Das waren nur die "harten Brocken" in der Entwicklung der letzten sechs Jahre. Es gibt seit Sommer 2001 neue Verordnungsformulare, die, wenn sie von den Ärzten nicht korrekt ausgefüllt werden, den Heilmittelerbringern (nach erbrachter Leistung) unvergütet von den Abrechnungsstellen der Krankenkassen zurückgeschickt werden. Das bedeutet in der Praxis, daß die Heilmittelerbringer die Verordnungen der Ärzte faktisch kontrollieren sollen. Ein Jahr nach Einführung der Formulare werden im Bereich der Logopädie noch immer zwischen 30% und 70% aller Verordnungen fehlerhaft erstellt, von den anderen Berufsgruppen hört man ähnliches.

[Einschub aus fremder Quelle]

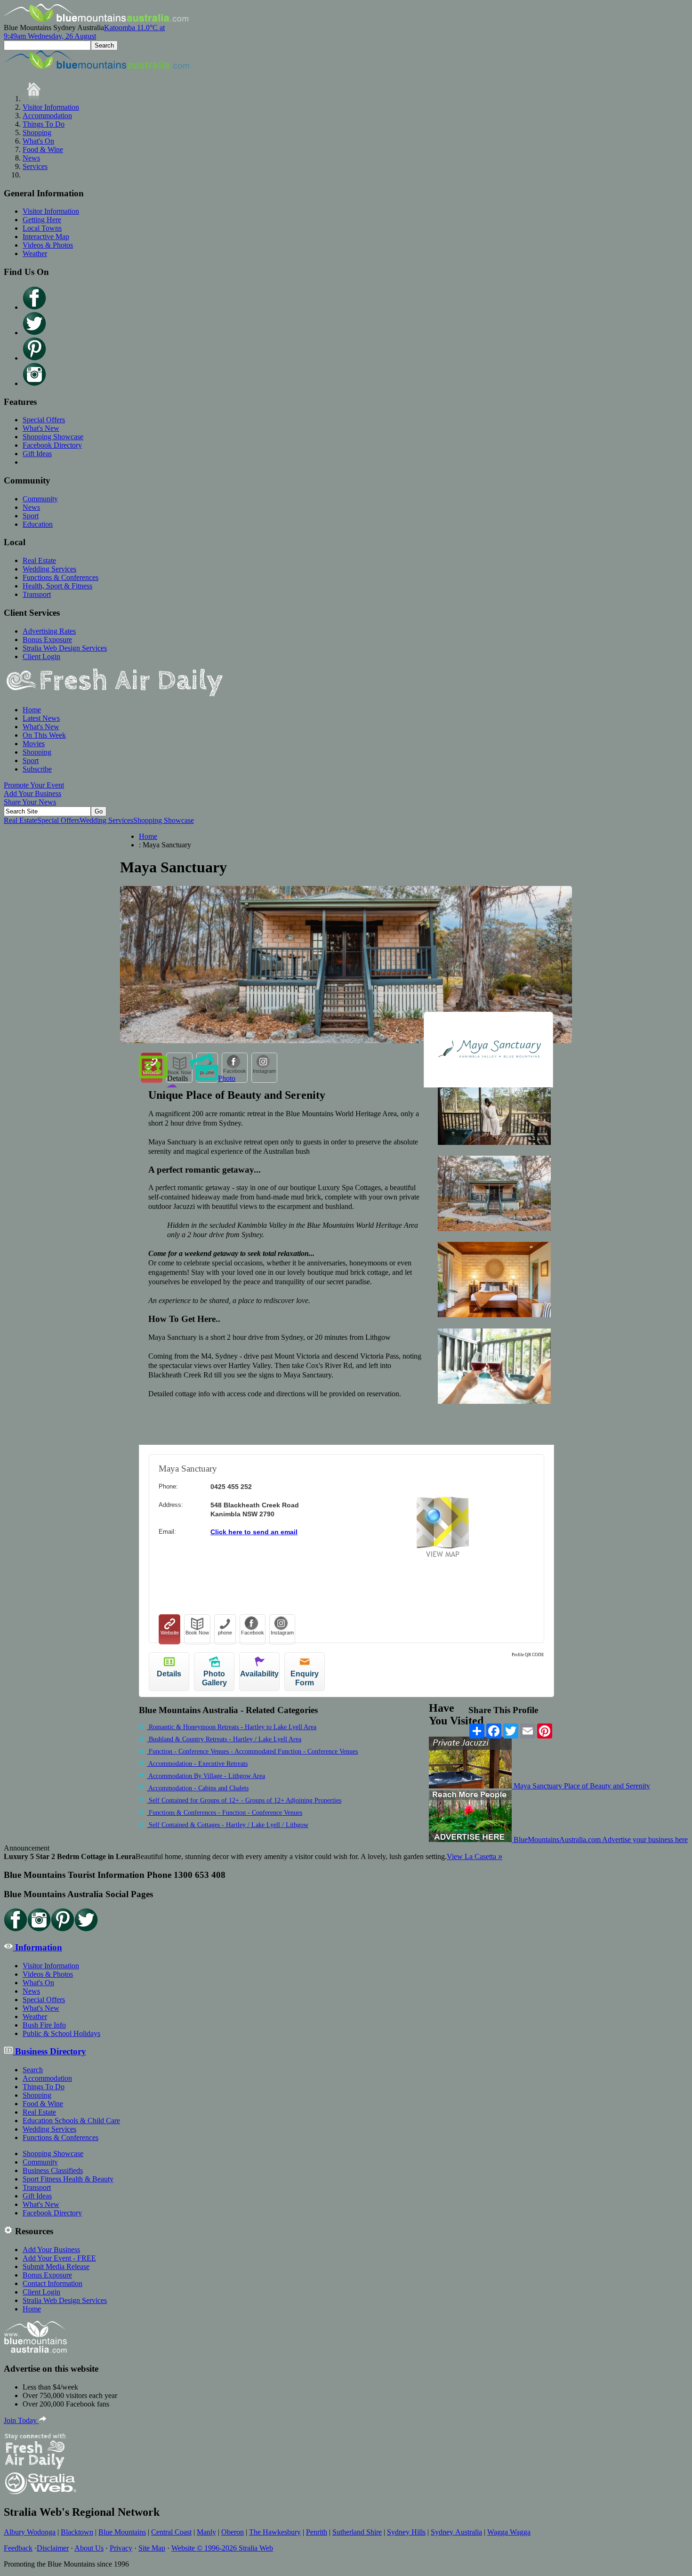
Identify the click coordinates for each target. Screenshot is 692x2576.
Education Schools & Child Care (71, 2121)
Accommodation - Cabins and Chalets (198, 1788)
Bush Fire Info (44, 2025)
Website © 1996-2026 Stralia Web (222, 2548)
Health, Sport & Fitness (57, 586)
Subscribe (37, 769)
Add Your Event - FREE (59, 2258)
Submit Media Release (56, 2266)
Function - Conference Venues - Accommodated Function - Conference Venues (252, 1751)
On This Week (44, 735)
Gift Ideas (37, 454)
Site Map (151, 2548)
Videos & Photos (48, 245)
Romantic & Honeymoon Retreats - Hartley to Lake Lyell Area (231, 1727)
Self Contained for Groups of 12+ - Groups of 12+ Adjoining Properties (244, 1800)
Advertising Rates (49, 631)
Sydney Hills (406, 2532)
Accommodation (47, 116)
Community (40, 499)
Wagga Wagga (509, 2532)
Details (177, 1078)
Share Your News (30, 802)
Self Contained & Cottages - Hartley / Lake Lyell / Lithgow (227, 1824)
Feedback (18, 2548)
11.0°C (84, 32)
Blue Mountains (122, 2532)
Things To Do (43, 124)
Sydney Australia (456, 2532)
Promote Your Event (34, 785)
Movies (34, 744)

Insgesamt hat der bürokratische Aufwand, auch für die Ärzte, wesentlich zugenommen, was von der Zeit abgeht, die für Patienten aufgebracht werden könnte. Die fachübergreifende Kooperation von Therapeuten und Ärzten hat sich durch die vielen und häufig wechselnden Regeln nicht einfacher gestaltet. Für die Patienten ergibt sich, daß sie viel mehr Aufwand haben als vorher, Verordnungen und die entsprechenden Behandlungen zu bekommen.

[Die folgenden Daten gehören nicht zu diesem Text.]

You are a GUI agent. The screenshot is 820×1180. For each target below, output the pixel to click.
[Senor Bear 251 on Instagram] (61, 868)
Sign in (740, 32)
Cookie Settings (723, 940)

Wenn sich im Bereich der deutschen Wirtschaft nicht eine grundlegende Änderung ergibt, ist weiterhin mit oben dargestellten Bürokratie- und Einsparmaßnahmen zu rechen, immer mit der unausgesprochenen Unterstellung, daß die Beschäftigten im Gesundheitswesen nur ihre Pfründe sichern wollen. Was es auf lange Sicht kosten wird, nicht genügend im Bereich von medizinischer Forschung, Vorsorge und Behandlung, wird von den "Kosteneinsparern" mit ihrer Bürokratie, größtenteils ohne medizinische Fachkenntnis, nicht zur Kenntnis genommen, weil sonst ganz klar würde, daß das gesamte System nicht mehr stimmt. Meines Wissens hat keine der vorhandenen Parteien außer etwas veränderten Sparvarianten eine Perspektive, wie unter anderem in der Gesundheitspolitik eine grundsätzliche Verbesserung zu erreichen wäre.

Unsere größte Ressource und unser größter Reichtum sind die Menschen. Damit sie gesund heranwachsen und kreativ leben und arbeiten können, ist eine andere Wirtschaftspolitik notwendig, die produktiv arbeitet und nicht virtuell.